Os mercados da eletricidade e do gás, no segmento dos consumidores domésticos, recentemente sujeitos à concorrência, permanecem com uma incógnita, já que muitos consumidores continuam a considerar difíceis as comparações, devido aos procedimentos complicados e/ou às condições de mercado verdadeiramente opacas.

No que toca à energia, estima-se que os agregados familiares na UE poderiam economizar, em média, até 1.000 €/ano, através de simples medidas de eficiência, tais como o isolamento das casas, instalação de termóstatos e painéis solares para aquecimento da água, montagem de vidros duplos nas janelas e substituição de sistemas de aquecimento antigos em razão dos consumos excessivos.

Mas dúvidas e ignorância obstam a que tais objetivos se persigam.

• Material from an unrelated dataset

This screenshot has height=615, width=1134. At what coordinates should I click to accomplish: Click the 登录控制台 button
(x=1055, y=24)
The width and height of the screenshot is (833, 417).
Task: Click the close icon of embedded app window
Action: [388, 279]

Por conseguinte, os agregados familiares dispõem de um potencial significativo de poupança energética em condições economicamente rendíveis e de melhoria da eficiência no consumo final da energia. Esse potencial, porém, está longe de ser plenamente explorado, principalmente devido ao fato de os utilizadores não conhecerem o seu próprio consumo real nem disporem de dados claros e facilmente acessíveis no que se prende com a contagem e a faturação.

Embora os mercados das comunicações eletrônicas hajam provado a sua resistência à crise econômica, os consumidores não retiram vantagens da concorrência, em razão da ausência de transparência das tarifas, à deficiente qualidade dos serviços e aos obstáculos que se opõem à mudança de fornecedor.

Estima-se que no futuro haja um aumento da pressão ambiental global decorrente do consumo alimentar, devido, por exemplo, às alterações dos hábitos alimentares e ao acréscimo dos resíduos alimentares; prevê-se que tal acréscimo afete a Europa nos próximos anos e se traduza em um desperdício manifesto de recursos e de divisas.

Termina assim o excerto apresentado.